In L. Frank Baum's series of fourteen books (and several by other authors after he died) a squarish country bounded on most sides by uncrossable desert. Divided into four major areas: the land of the Munchkins, the land of the Gillikins, the land of the Winkies, and the land of the Quadlings, with the capital, the Emerald City in the center. Ruled by Ozma after the end of the second book.

In the context of anime (Gundam), Oz is a semi-secret society of aristocratic military elite who overthrow the earthsphere alliance from the inside in one day.

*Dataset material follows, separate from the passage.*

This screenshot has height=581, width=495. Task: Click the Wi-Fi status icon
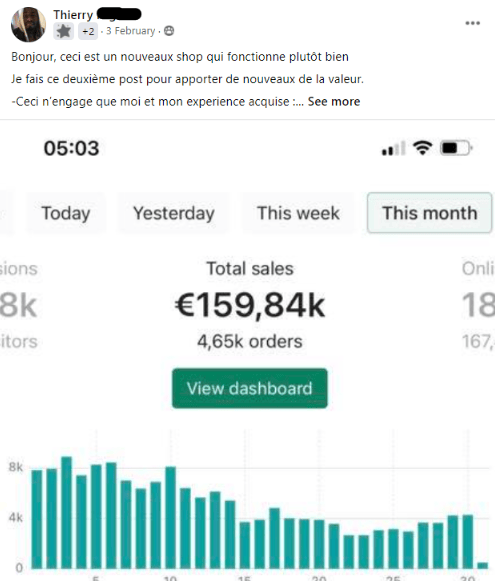point(423,148)
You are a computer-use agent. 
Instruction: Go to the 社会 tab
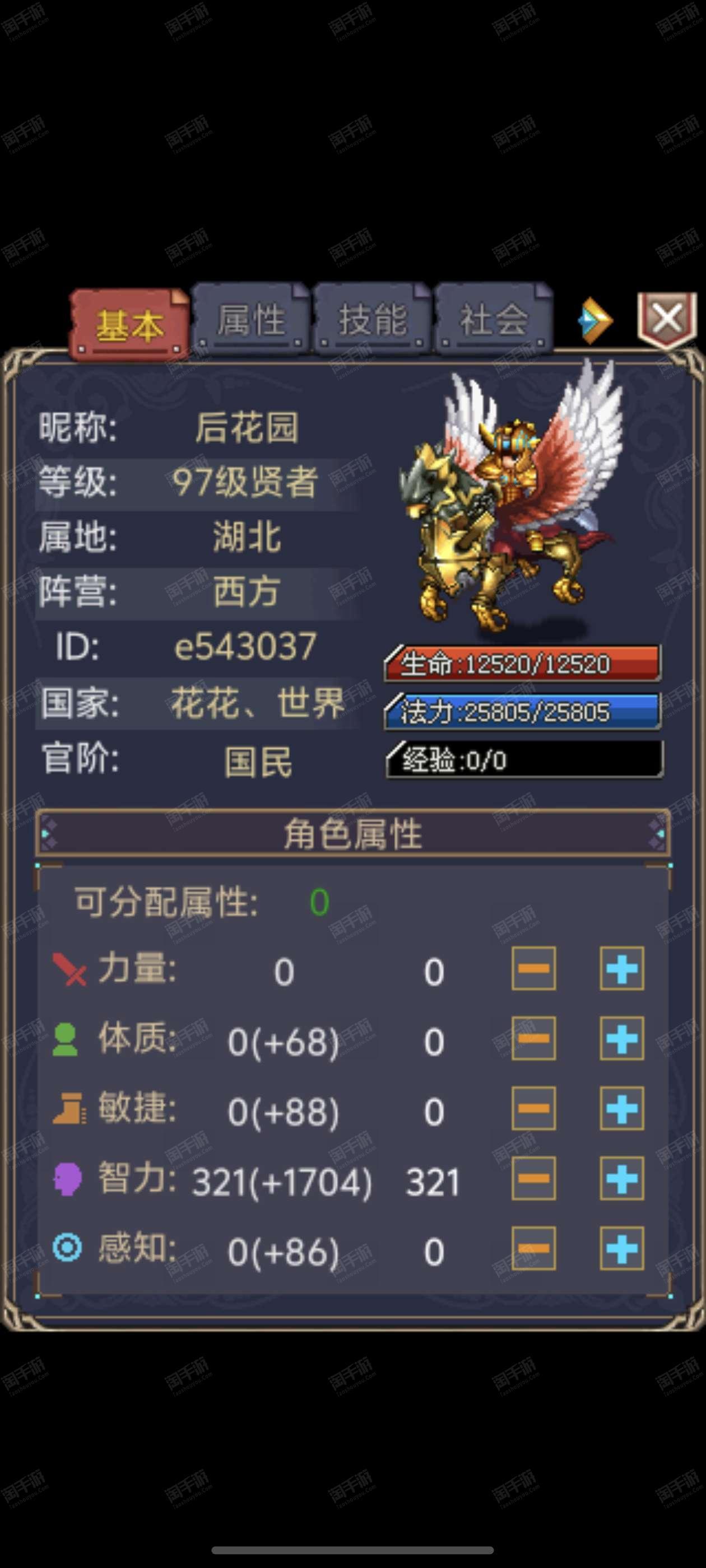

See: Colonel Trieze, Zechs Marquis, The Romafeller Foundation

Also a nickname for Australia.

Also the name of a distributed concurrent constraint logic programming language.

"Don't pay any attention to the man behind the curtain!"


The cable television program is from the same people who produced Homicide: Life on the Street, and uses some of the same actors.

Set in the fictitious Oswald Maximum Security Prison (hence Oz) the majority of its actors are men. However a guard, and a doctor, are women.

There is certainly some violence--what television program today isn't. But I have found, even as Homicide, I am held to the machinations enmeshing prisoners, guards, administration, and the outside--in the form of the state governor (played by the good district attorney Danvers of Homicide, though here very bad)--and the lack of pretense, its pure nakedness.

And the theme music is about the best I have ever heard. (I hate it when they overdub the promo for the next program over it.)

Not for the faint of heart, to be sure, or those easily offended, but for the rest of us, an experience so often missing from drama.

It is an HBO--Home Box Office--production, and often touted as an example of what such entities can produce. The Sopranos is also an HBO production.

Oz was also a 1960's/70's underground magazine published in London by some no-good radical hippies. (This was what the sitcom Hippies was attempting to lampoon with the magazine 'Mouth'.)

Oz was faced with an obscenity trial following the inspired decision to hand over editorial duties to a bunch of schoolkids. (Although whether the schoolkids wrote the articles is a moot point - simply the idea of relating their risque content to children was seen as being beyond the pale.) The resulting issue was so spectacularly offensive* (by 1971 standards) that it landed the magazine's founders (Jim Anderson, Felix Dennis and Richard Neville) in deep water. They were in fact jailed for "conspiracy to corrupt public morals".

The greatest irony of the Oz trial was that one of the three founders, Felix Dennis, received a shorter prison sentence than the other two, due to, as the judge put it, him being "very much less intelligent than his fellow defendants." Dennis went on to found a publishing empire.

Initial ventures included the incredibly successful Kung Fu magazine, before Dennis Publishing moved towards computer-related mags such as (chronologically) Your Sinclair, Zero, Computer Shopper, PC Zone and PC Pro. Dennis also publishes the US and UK editions of Maxim, and has recently purchased CVG.

*It included a cartoon of Rupert the Bear ... ahem ... well, you can imagine.

In the sense of Australia, 'Oz' is (probably) a backformation of Aussie (which goes to show how it's to be pronounced—OZ-ee (or /"Qzi/ in sampa)), using the logic that -y transforms words into adjectives, so therefore the unadjectivised form of 'Aussie' must be 'Oz'.